Die meisten Bewegungsanalyselabors sind mit Standardinstrumentarien ausgestattet (stereophotogrammetrisches System, elektromyographisches Signalanalysesystem und Kraftmessplattformen), die es dem Kliniker ermöglicht, Berichte mit Daten zu Raum-Zeit, Kinematik, Kinetik und Muskelaktivierung zu erhalten. Jede Bewegungshandlung muss jedoch individuell untersucht werden, um zu verstehen, welche biomechanischen Variablen sie beschreiben und die ihre Entwicklung und/oder Verbesserung erklären können. 
 

Abbildung 1 Konzepte, die Teil der Bewegungsanalyse sein können

Beispielsweise bietet Optogait die Möglichkeit, mehrere für jede Bewegungshandlung spezifische Raum-Zeit-Variablen zu erhalten. Sowohl bei der Analyse einer Serie von Sprüngen mit Gegenbewegung als auch bei der des Laufs sind die Flug- und Kontaktzeiten von grundlegender Bedeutung, aber im ersten Fall wird es wichtig sein, auch die Höhe der Sprünge zu kennen, während im zweiten Fall z. B. die Messung der Trittfrequenz im Vordergrund steht.  

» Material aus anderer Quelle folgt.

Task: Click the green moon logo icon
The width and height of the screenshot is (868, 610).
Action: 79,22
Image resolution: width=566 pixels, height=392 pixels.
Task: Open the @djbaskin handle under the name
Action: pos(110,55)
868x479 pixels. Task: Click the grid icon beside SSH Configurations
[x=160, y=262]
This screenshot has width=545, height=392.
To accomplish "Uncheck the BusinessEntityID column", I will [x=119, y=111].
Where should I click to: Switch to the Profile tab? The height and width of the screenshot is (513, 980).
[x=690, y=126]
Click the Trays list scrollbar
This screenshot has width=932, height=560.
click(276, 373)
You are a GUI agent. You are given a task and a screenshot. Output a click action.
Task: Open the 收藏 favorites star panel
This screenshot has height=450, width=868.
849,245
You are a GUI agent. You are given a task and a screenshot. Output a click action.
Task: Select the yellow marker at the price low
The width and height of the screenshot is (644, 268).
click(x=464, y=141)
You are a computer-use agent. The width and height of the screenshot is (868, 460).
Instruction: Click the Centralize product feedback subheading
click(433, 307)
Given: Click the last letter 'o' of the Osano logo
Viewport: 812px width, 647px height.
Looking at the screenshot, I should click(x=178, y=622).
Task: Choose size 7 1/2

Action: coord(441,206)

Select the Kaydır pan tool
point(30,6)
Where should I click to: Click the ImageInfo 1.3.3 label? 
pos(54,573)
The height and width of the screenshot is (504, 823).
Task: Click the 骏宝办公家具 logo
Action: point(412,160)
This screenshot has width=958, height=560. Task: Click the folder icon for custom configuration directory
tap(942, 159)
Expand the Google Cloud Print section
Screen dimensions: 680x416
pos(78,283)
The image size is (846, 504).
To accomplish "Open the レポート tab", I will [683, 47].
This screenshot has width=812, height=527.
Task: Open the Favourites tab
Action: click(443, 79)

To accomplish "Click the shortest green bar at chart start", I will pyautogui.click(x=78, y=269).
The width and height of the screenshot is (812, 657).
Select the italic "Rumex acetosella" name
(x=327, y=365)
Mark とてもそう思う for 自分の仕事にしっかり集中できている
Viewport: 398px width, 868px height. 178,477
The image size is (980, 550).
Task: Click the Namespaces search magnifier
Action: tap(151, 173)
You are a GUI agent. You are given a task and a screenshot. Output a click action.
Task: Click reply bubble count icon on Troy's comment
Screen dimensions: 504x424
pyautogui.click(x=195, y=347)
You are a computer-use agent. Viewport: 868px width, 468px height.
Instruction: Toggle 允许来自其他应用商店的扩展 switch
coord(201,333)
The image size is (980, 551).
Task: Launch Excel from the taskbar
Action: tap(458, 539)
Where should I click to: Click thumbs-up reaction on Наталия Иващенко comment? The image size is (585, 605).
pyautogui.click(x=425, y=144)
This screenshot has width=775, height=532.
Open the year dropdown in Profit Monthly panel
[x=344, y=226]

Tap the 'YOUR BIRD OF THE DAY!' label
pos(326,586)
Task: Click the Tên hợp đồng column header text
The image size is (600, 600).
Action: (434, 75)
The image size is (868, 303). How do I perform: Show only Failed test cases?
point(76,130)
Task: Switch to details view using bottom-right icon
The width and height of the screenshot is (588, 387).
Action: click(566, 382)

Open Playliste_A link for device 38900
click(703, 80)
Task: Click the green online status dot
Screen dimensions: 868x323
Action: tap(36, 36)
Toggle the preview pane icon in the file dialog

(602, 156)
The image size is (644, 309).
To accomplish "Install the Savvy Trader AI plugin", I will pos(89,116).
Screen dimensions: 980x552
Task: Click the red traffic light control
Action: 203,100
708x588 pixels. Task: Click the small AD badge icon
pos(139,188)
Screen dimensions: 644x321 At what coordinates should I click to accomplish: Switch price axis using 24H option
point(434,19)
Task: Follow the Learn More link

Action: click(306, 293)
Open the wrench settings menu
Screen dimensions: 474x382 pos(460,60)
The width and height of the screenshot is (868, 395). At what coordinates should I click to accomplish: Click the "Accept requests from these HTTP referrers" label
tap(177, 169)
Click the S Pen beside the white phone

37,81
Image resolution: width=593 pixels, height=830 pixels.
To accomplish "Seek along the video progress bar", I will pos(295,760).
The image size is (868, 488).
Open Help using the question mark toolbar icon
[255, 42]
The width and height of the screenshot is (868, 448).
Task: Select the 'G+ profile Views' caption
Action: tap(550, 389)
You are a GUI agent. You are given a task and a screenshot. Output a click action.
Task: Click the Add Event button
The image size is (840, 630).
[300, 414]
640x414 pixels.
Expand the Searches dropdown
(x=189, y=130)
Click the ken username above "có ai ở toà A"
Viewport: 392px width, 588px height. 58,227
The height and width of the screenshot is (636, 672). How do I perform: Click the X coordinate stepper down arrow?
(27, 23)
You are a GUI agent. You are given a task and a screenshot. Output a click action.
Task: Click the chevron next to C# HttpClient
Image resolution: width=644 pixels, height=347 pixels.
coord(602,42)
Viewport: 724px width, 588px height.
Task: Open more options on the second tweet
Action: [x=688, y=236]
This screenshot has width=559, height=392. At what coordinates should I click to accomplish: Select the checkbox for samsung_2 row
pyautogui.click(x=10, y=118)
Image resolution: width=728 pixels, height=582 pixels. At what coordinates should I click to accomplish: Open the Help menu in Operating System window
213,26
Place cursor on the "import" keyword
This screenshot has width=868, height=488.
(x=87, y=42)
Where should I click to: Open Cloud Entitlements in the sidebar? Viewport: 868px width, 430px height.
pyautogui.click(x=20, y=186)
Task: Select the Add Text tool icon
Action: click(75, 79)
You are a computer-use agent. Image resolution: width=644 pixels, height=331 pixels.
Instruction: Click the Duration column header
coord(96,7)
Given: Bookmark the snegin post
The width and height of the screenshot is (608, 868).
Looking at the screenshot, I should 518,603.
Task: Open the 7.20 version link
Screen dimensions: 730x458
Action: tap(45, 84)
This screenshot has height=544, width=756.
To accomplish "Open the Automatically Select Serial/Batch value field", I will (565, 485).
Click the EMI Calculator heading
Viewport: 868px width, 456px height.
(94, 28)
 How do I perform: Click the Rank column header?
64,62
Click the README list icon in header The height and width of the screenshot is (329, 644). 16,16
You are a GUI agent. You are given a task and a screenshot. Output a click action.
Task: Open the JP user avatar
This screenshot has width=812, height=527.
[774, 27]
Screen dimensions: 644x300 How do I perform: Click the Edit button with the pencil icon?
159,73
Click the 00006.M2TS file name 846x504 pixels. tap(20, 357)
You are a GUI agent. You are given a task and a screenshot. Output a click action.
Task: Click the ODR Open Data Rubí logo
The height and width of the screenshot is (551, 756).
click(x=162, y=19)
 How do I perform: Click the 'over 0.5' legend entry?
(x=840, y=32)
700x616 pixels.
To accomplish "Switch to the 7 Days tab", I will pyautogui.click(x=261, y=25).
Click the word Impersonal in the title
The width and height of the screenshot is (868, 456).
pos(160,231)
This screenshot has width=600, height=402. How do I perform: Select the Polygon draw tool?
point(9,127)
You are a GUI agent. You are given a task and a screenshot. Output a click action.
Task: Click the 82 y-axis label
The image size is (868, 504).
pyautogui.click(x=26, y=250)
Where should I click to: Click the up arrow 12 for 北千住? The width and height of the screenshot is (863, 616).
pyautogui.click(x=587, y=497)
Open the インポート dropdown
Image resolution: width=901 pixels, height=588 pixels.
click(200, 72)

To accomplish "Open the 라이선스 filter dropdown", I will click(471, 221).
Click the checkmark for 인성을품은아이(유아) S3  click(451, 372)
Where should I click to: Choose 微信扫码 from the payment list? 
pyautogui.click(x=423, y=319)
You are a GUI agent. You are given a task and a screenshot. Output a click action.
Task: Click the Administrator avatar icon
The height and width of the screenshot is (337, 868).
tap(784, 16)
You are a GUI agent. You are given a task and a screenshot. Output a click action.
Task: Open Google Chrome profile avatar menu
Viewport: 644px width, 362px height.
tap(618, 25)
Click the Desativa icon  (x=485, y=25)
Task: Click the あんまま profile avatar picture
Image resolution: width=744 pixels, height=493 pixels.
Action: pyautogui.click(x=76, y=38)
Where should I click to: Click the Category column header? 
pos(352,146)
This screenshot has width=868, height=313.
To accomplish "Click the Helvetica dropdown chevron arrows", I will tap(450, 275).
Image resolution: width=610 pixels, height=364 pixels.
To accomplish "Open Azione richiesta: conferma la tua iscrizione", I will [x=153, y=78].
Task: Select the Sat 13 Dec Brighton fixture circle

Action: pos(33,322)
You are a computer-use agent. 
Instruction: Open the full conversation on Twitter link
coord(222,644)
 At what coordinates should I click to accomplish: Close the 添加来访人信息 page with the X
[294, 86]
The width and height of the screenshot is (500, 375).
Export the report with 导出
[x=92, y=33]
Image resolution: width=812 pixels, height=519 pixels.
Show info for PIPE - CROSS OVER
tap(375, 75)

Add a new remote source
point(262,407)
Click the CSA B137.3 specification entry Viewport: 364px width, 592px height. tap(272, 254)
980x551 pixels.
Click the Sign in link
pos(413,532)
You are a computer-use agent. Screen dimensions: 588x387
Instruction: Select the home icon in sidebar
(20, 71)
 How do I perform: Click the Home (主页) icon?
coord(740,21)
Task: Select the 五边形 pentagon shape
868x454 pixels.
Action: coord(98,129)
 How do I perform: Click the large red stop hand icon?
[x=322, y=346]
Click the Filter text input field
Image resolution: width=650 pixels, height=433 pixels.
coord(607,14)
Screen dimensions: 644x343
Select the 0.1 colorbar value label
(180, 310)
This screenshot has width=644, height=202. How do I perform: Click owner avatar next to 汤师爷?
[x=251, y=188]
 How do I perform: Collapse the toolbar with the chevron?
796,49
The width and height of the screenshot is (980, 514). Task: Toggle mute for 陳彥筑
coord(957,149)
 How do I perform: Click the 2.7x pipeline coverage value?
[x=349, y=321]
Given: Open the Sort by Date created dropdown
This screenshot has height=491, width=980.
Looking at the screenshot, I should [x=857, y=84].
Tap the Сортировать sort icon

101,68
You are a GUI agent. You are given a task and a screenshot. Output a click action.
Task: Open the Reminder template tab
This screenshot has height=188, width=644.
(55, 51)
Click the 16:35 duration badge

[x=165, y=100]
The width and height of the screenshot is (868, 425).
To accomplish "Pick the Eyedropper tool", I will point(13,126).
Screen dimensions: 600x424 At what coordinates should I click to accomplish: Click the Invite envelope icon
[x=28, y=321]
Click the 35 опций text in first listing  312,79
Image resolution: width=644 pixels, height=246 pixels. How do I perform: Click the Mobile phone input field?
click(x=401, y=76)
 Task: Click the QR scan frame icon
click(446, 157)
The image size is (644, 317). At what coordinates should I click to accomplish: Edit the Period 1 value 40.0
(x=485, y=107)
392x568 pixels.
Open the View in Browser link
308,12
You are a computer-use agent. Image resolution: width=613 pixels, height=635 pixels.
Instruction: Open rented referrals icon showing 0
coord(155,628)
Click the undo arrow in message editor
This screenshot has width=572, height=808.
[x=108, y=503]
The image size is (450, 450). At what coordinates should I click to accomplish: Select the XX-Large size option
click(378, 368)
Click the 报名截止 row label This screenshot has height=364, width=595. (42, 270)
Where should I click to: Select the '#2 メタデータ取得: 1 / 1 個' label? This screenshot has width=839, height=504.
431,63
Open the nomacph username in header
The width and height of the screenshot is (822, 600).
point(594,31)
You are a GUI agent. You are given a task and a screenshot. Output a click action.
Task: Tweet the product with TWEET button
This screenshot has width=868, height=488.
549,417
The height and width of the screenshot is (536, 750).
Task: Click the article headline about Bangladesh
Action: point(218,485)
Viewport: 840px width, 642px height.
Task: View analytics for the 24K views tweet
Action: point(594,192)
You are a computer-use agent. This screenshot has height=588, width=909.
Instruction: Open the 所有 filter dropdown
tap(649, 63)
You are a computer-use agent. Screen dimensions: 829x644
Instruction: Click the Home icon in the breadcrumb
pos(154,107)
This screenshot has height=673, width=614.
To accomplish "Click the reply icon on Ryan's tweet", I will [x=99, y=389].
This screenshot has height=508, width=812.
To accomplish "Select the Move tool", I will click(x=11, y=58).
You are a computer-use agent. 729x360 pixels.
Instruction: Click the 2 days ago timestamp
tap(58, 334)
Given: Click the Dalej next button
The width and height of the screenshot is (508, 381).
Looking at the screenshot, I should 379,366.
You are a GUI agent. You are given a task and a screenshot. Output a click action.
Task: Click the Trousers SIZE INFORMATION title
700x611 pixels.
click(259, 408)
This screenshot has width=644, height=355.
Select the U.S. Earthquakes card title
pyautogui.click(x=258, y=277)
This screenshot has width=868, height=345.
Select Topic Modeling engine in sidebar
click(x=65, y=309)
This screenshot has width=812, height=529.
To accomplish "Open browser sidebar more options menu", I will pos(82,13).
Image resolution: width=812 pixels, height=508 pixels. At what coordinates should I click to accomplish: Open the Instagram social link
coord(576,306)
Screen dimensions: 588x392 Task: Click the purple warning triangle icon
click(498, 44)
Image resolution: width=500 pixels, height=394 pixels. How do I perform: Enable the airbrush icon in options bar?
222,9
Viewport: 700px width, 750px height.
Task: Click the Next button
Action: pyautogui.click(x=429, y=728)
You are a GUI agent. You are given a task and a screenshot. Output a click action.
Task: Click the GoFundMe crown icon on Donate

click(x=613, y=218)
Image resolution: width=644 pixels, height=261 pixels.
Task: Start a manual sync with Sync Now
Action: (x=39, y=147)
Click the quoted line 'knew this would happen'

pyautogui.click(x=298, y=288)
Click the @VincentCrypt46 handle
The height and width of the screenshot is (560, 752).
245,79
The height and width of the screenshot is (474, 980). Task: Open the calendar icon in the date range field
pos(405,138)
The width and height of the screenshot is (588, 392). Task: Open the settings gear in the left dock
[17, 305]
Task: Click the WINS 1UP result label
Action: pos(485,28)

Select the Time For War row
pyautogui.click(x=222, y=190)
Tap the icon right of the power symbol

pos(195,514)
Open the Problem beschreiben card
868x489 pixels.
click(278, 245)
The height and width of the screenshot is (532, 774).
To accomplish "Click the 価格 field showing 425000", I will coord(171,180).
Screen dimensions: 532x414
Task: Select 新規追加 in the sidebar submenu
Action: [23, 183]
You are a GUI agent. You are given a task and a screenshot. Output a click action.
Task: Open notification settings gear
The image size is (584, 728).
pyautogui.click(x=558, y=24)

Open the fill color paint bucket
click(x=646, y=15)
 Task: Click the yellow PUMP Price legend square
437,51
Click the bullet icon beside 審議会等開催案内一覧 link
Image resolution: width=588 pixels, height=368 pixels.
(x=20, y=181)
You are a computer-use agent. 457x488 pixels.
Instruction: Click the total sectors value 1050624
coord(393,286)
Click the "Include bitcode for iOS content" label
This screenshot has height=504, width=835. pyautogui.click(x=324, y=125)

Auf die gleiche Weise erlaubt die Integration von Gyko in Optogait beim Laufen und Gehen auch Informationen über die Haltungskontrolle zu erhalten, während es bei den Sprüngen wesentlich ist, die Dauer der exzentrischen und konzentrischen Phase und die Schätzung der RFD (Rate of Force Development) zu ermitteln.

Bei der Auswertung einer motorischen Bewegungshandlung ist es oft auch wichtig, die motorische Reichweite der Gelenke zu kennen, die ihre Ausführung ermöglichen und immer vom Inertialmessgerät Gyko geliefert wird.

Der kombinierte Einsatz der beiden Instrumente ermöglicht auch die Durchführung von Gelenkbeweglichkeitstests und statischen oder semi-statischen Gleichgewichtstests, die grundlegend sind, um die Aspekte, die die Ausführung jeder Bewegung bedingen, besser zu verstehen.

Die Bewegungsanalyse kann daher als ein großes Sammelsurium von Parametern betrachtet werden, die mit verschiedenen Instrumenten objektiv messbar sind und die alle zusammen zur vollständigen Beschreibung jeder motorischen Bewegungshandlung beitragen (siehe Abbildung 1).